Security Group Management Script

Over at eNow Consulting’s blog, I submitted an article and script on Exchange Group Management. It’s been working great for me, and hopefully will help others. I had a similar requirement around Security Groups, and this is the result.

The script itself is almost identical, but I wanted to share it anyway. I think it’s a great demonstration that you can really customise a script for whatever purpose you have. If you want to know how the script works generally, read my post at eNow, but¬†there’s only one line different.

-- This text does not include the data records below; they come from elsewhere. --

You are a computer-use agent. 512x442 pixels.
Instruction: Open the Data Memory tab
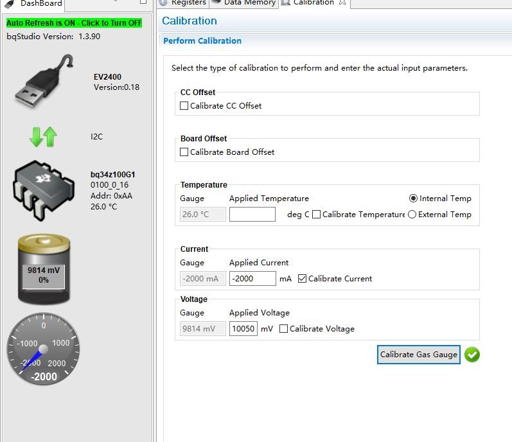point(244,3)
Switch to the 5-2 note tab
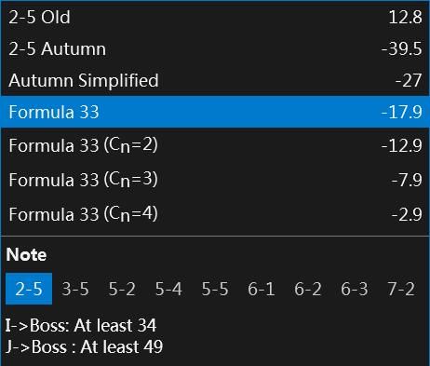 [122, 289]
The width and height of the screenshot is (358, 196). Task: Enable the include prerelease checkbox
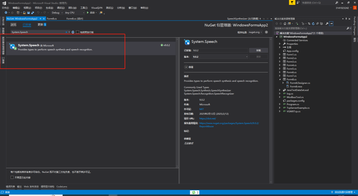tap(78, 32)
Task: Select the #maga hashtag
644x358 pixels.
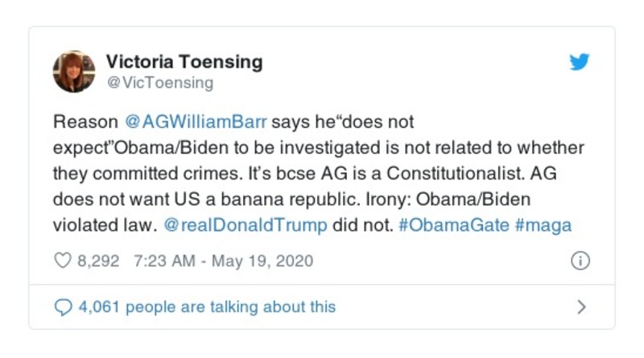Action: (x=543, y=225)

Instead of creating a “New Distribution Group”, it’s creating a New AD Group. The whole command is a bit different in syntax, but it’s still doing the same thing – creating a group. If you only wanted to manage existing groups, and removed the line altogether, you could manage both email and security groups from the single script (assuming a since csv file contains everything you want).

Here’s the script:

# Script to populate members of Security Groups
Start-Transcript -path C:\Scripts\Admin\Logs\securitygroups.txt
$data = import-csv C:\Scripts\Admin\securitygroups.csv
foreach ($group in $data){
New-ADGroup -name $group.GroupName -GroupCategory Security -GroupScope Universal -Path “OU=Security Groups,DC=mydomain,DC=com,DC=au” -Description “Automatically Managed by ¬†@AdamFowler_IT’s Script”
$users = Get-ADUser -SearchBase “ou=Users,dc=mydomain,dc=com,dc=au” -Filter $group.filter
Get-ADGroup -Identity $group.groupname | Set-ADObject -clear member
Add-ADGroupMember -Identity $group.groupname -Members $users
}
Stop-Transcript

Ideally, you should intelligently create security groups based on criteria around how the business functions. For example, the Finance department can have their own security group, if their department is Finance. Makes sense right?

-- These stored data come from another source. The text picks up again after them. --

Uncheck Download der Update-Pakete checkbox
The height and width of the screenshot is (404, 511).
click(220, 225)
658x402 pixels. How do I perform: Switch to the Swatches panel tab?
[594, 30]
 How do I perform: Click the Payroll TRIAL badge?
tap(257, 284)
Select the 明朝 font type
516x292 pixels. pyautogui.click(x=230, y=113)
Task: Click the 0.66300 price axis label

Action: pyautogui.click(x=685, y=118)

The catch though, is to NOT link any actual security to this group. You don’t want 30 different things (e.g. files, folders, sharepoint sites, anything you’d use a security group for) pointing to one group. What if the Finance folder needs to be accessed by the CEO of your company? You shouldn’t just add them to the group by adjusting the filter, because they’ll get access to the 29 OTHER things pointed at this group.

The way around this is to have a security group for every single separate thing you apply security to. Have a Finance drive? Then create an AD security group with a descriptive name, and then add the original Finance security group as a member. This way, if someone joins or leaves the Finance team, security will automatically apply. On top of that, if you need to give the CEO access to the Finance drive by this secondary group, knowing you’re only giving them access to that one thing.

One to one relationships on a security group and what it applies to, will make managing it in the future much easier. You could extend this even further, and have a security group for each job function – this would mean there is a CEO security group that contains the CEO, and you can then add that security group to anything they need. The biggest benefit of this is when your CEO quits and another one comes along, you can just add the new CEO to the CEO group and they’ll get the same access. Not sure what access the CEO gets? Check what the CEO security group is a member of, and all your smartly named security groups will be listed.

My last tip around security groups is to note down who’s in charge of the group in either the notes or description field. If a query comes up a year later, you may not remember who originally asked for the security. Having a person or a job title listed means you can quickly get approval for making membership changes to the group.

Thinking about how you’re going to manage things in the future and planning around it might be a bit more painful at the time, but it really pays off in the end.